Foi exatamente essa cena que me veio à mente na noite do último dia 24. Com dor de garganta, um fiapo de voz, fui pro mesmo quarto de anos atrás e repassei nosso diálogo - um dos tantos que tive com meu sogro em 20 anos de convivência. O “milagre” a que nos referíamos naquela conversa era a tentativa da gravidez que viria a gerar o Francisco, meu filho que faz 15 anos no próximo dia 29.
Francisco entrou no quarto nessa hora e desabei.
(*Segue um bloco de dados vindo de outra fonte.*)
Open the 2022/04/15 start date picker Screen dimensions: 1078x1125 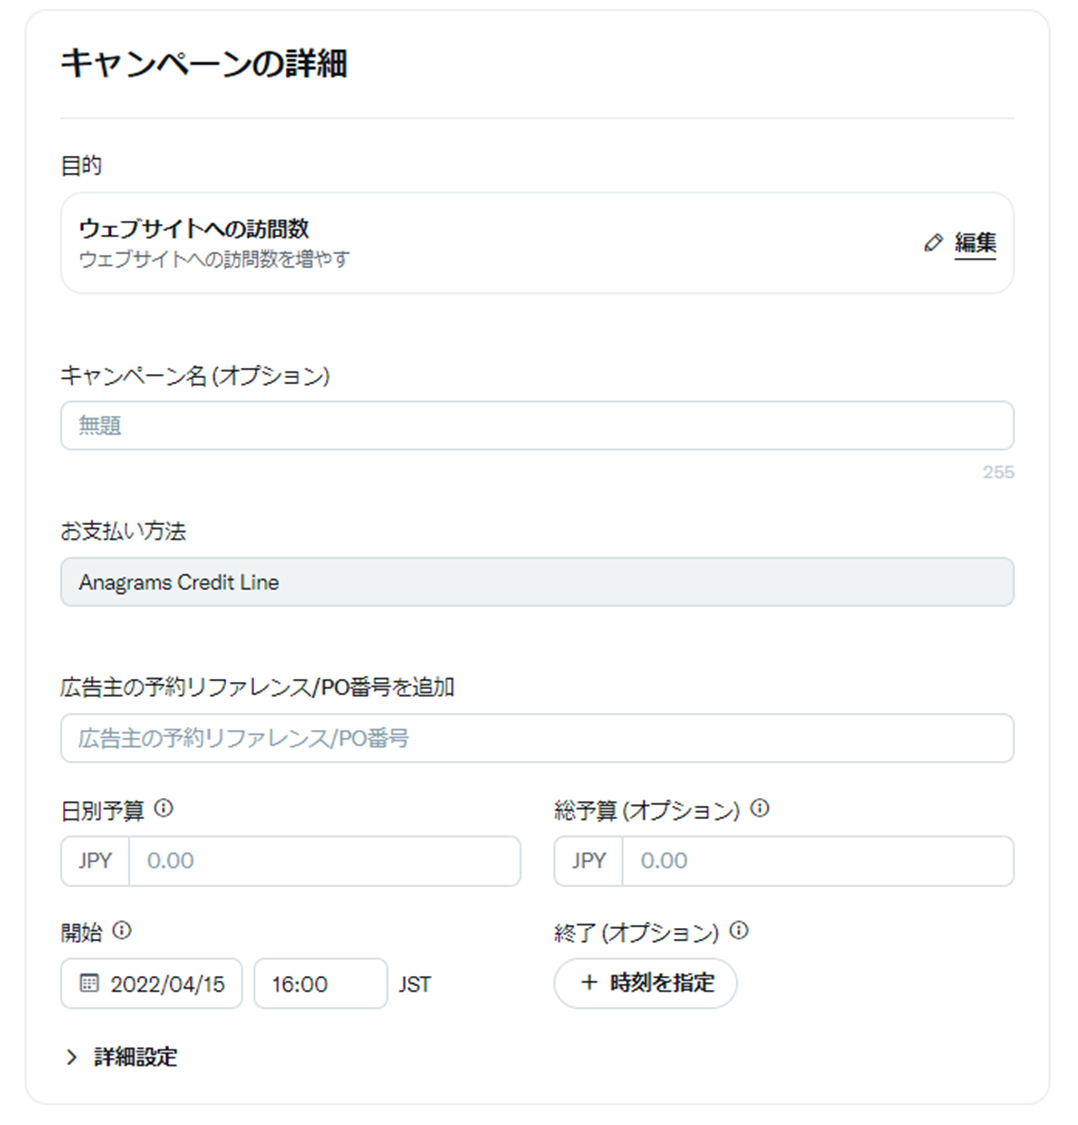[167, 984]
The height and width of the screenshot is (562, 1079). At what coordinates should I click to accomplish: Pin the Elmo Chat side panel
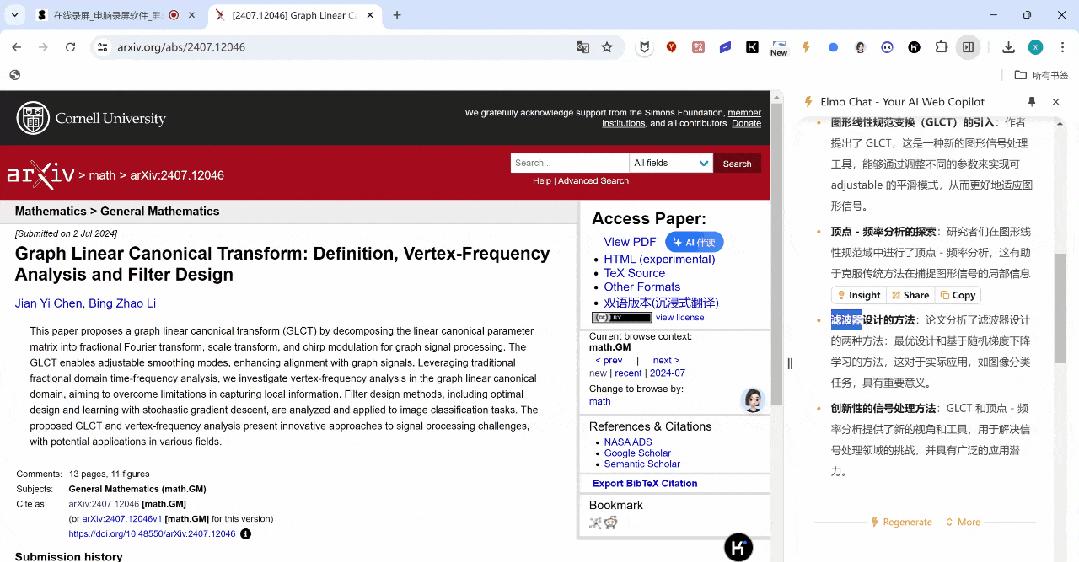click(x=1031, y=102)
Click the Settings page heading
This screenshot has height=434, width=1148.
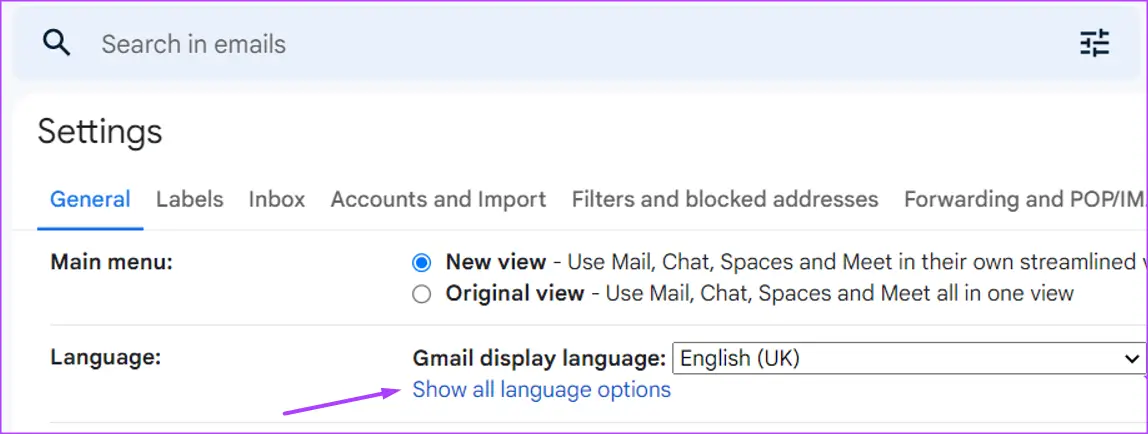pos(100,131)
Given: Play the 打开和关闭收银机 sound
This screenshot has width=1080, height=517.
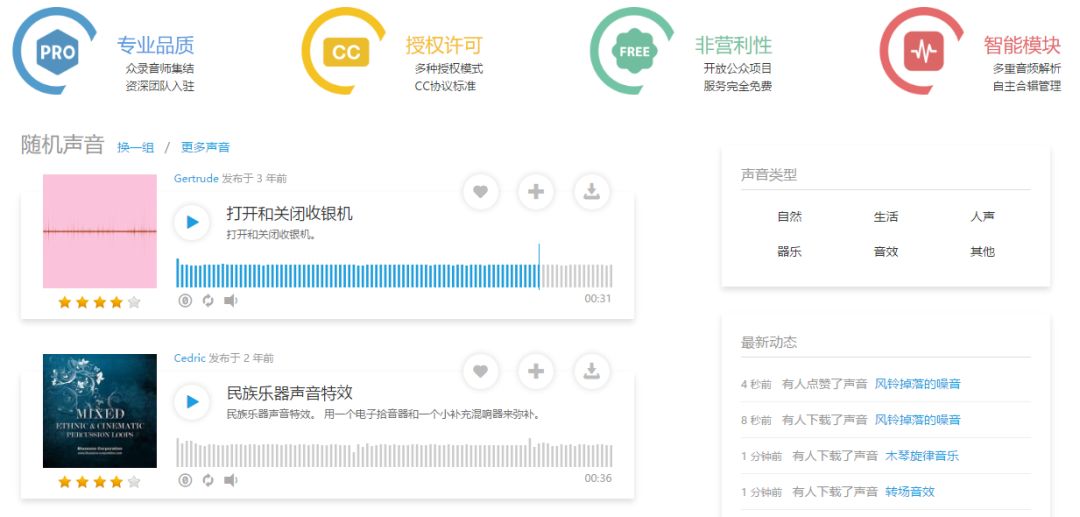Looking at the screenshot, I should pyautogui.click(x=192, y=222).
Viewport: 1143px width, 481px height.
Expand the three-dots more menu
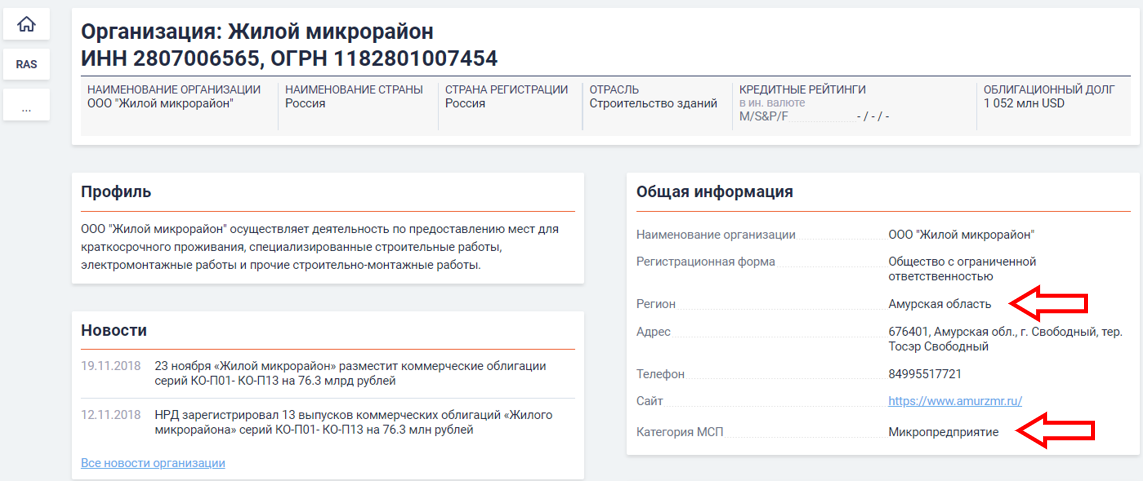26,107
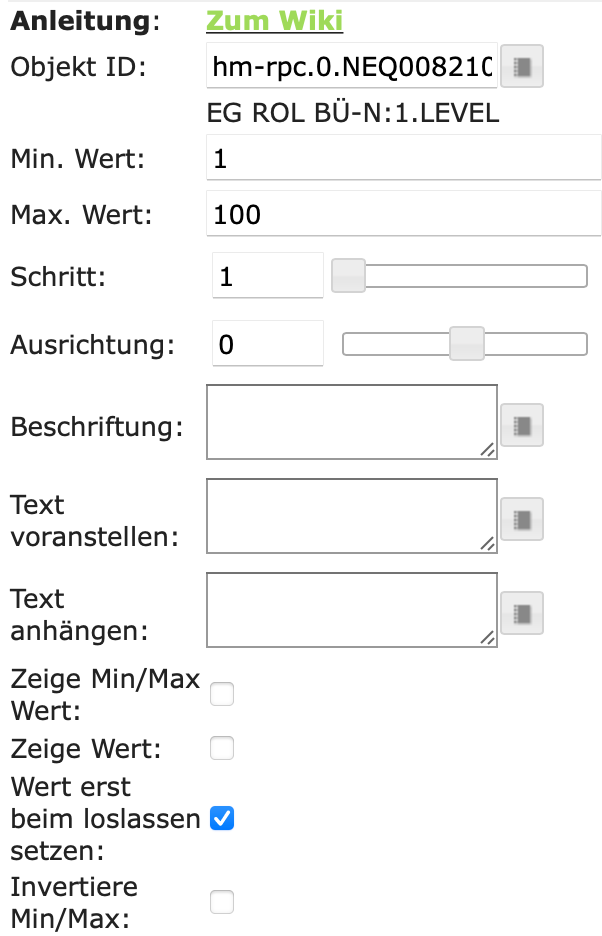Viewport: 602px width, 936px height.
Task: Click edit icon next to Beschriftung textarea
Action: [521, 426]
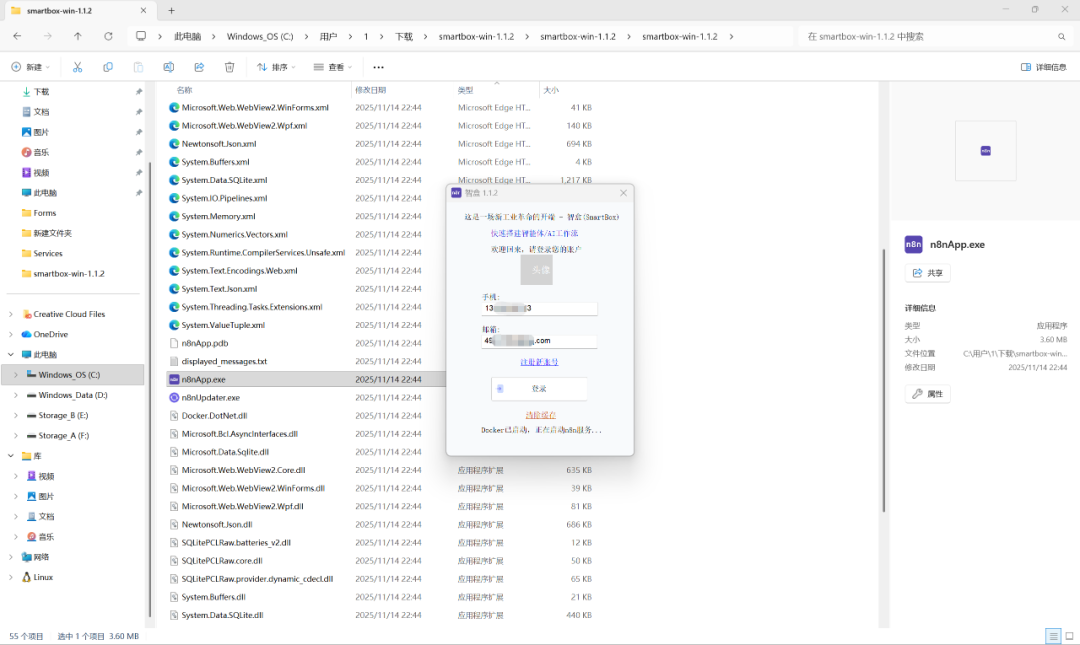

Contei a ele, pedi desculpas pelo choro na noite de Natal e ele: “Mãe, essa noite está toda estranha”. Dois dias antes, comemoramos o aniversário dele, e foi um dos dias mais felizes de nossas vidas, um dia de felicidade possível - pós-pandemia e perda do avô.
A festa do Francisco
Eu tenho endometriose, um tipo raro, que irradia para o pulmão - o que, a cada menstruação, me fazia ter dores terríveis. Numa delas, quase desmaiei com falta de ar, fui levada às pressas à emergência, fiz um raio-x, mas o médico de plantão não detectou nada. Eu tinha 19 anos. Hoje, escrevo com 48. Dali em diante, foram inúmeras consultas com vários ginecologistas e o que eu mais ouvia era: “devem ser gases”, “toma um chazinho que passa”, “descansa porque você está mais nervosa que sentindo dor”.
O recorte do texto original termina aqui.